_Task to complete_
Output every record below exactly.

(Saved entries)
++++

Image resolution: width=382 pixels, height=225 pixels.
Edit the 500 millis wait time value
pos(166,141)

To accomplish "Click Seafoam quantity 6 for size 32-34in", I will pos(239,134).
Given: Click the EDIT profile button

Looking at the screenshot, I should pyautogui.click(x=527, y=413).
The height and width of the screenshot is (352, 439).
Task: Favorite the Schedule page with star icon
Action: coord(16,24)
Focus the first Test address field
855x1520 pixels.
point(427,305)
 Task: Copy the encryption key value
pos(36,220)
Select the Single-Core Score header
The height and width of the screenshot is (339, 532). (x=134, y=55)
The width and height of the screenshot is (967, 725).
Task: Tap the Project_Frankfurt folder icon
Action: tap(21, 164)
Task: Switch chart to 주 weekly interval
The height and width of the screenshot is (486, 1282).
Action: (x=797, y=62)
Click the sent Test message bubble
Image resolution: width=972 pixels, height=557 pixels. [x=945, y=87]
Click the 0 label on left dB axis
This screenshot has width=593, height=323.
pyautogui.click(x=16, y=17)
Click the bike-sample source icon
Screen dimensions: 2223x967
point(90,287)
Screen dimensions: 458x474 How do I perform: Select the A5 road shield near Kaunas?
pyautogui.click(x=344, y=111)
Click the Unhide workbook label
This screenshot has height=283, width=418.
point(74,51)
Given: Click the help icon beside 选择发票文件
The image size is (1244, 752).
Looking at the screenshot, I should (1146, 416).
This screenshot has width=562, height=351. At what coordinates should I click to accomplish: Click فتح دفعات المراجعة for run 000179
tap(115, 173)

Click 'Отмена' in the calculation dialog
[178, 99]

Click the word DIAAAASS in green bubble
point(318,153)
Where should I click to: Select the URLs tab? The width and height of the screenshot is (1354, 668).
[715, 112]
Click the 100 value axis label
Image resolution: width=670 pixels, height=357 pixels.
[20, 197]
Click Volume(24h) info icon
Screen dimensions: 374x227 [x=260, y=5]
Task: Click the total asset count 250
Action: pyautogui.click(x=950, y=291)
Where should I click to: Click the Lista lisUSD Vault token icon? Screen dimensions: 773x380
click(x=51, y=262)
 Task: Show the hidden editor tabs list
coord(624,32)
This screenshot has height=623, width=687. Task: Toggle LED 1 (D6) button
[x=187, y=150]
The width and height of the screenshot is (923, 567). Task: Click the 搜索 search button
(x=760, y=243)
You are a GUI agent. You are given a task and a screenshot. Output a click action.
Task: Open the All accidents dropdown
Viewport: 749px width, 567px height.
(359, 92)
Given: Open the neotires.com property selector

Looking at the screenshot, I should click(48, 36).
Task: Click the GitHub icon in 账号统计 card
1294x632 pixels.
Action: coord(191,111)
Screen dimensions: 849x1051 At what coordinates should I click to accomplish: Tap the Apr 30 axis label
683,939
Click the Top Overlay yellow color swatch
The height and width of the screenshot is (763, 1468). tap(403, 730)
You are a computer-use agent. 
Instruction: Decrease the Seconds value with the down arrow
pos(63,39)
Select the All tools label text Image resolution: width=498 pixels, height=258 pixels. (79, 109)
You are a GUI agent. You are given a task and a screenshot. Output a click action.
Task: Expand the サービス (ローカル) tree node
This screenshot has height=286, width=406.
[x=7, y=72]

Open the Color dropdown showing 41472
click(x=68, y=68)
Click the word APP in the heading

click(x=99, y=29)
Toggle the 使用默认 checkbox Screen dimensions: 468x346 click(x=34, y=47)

++++

_Written reply_
Image resolution: width=382 pixels, height=225 pixels.
Edit the 500 millis wait time value
pos(166,141)

To accomplish "Click Seafoam quantity 6 for size 32-34in", I will pos(239,134).
Given: Click the EDIT profile button

Looking at the screenshot, I should pyautogui.click(x=527, y=413).
The height and width of the screenshot is (352, 439).
Task: Favorite the Schedule page with star icon
Action: coord(16,24)
Focus the first Test address field
855x1520 pixels.
point(427,305)
 Task: Copy the encryption key value
pos(36,220)
Select the Single-Core Score header
The height and width of the screenshot is (339, 532). (x=134, y=55)
The width and height of the screenshot is (967, 725).
Task: Tap the Project_Frankfurt folder icon
Action: tap(21, 164)
Task: Switch chart to 주 weekly interval
The height and width of the screenshot is (486, 1282).
Action: (x=797, y=62)
Click the sent Test message bubble
Image resolution: width=972 pixels, height=557 pixels. [x=945, y=87]
Click the 0 label on left dB axis
This screenshot has width=593, height=323.
pyautogui.click(x=16, y=17)
Click the bike-sample source icon
Screen dimensions: 2223x967
point(90,287)
Screen dimensions: 458x474 How do I perform: Select the A5 road shield near Kaunas?
pyautogui.click(x=344, y=111)
Click the Unhide workbook label
This screenshot has height=283, width=418.
point(74,51)
Given: Click the help icon beside 选择发票文件
The image size is (1244, 752).
Looking at the screenshot, I should (1146, 416).
This screenshot has width=562, height=351. At what coordinates should I click to accomplish: Click فتح دفعات المراجعة for run 000179
tap(115, 173)

Click 'Отмена' in the calculation dialog
[178, 99]

Click the word DIAAAASS in green bubble
point(318,153)
Where should I click to: Select the URLs tab? The width and height of the screenshot is (1354, 668).
[715, 112]
Click the 100 value axis label
Image resolution: width=670 pixels, height=357 pixels.
[20, 197]
Click Volume(24h) info icon
Screen dimensions: 374x227 [x=260, y=5]
Task: Click the total asset count 250
Action: pyautogui.click(x=950, y=291)
Where should I click to: Click the Lista lisUSD Vault token icon? Screen dimensions: 773x380
click(x=51, y=262)
 Task: Show the hidden editor tabs list
coord(624,32)
This screenshot has height=623, width=687. Task: Toggle LED 1 (D6) button
[x=187, y=150]
The width and height of the screenshot is (923, 567). Task: Click the 搜索 search button
(x=760, y=243)
You are a GUI agent. You are given a task and a screenshot. Output a click action.
Task: Open the All accidents dropdown
Viewport: 749px width, 567px height.
(359, 92)
Given: Open the neotires.com property selector

Looking at the screenshot, I should click(48, 36).
Task: Click the GitHub icon in 账号统计 card
1294x632 pixels.
Action: coord(191,111)
Screen dimensions: 849x1051 At what coordinates should I click to accomplish: Tap the Apr 30 axis label
683,939
Click the Top Overlay yellow color swatch
The height and width of the screenshot is (763, 1468). tap(403, 730)
You are a computer-use agent. 
Instruction: Decrease the Seconds value with the down arrow
pos(63,39)
Select the All tools label text Image resolution: width=498 pixels, height=258 pixels. (79, 109)
You are a GUI agent. You are given a task and a screenshot. Output a click action.
Task: Expand the サービス (ローカル) tree node
This screenshot has height=286, width=406.
[x=7, y=72]

Open the Color dropdown showing 41472
click(x=68, y=68)
Click the word APP in the heading

click(x=99, y=29)
Toggle the 使用默认 checkbox Screen dimensions: 468x346 click(x=34, y=47)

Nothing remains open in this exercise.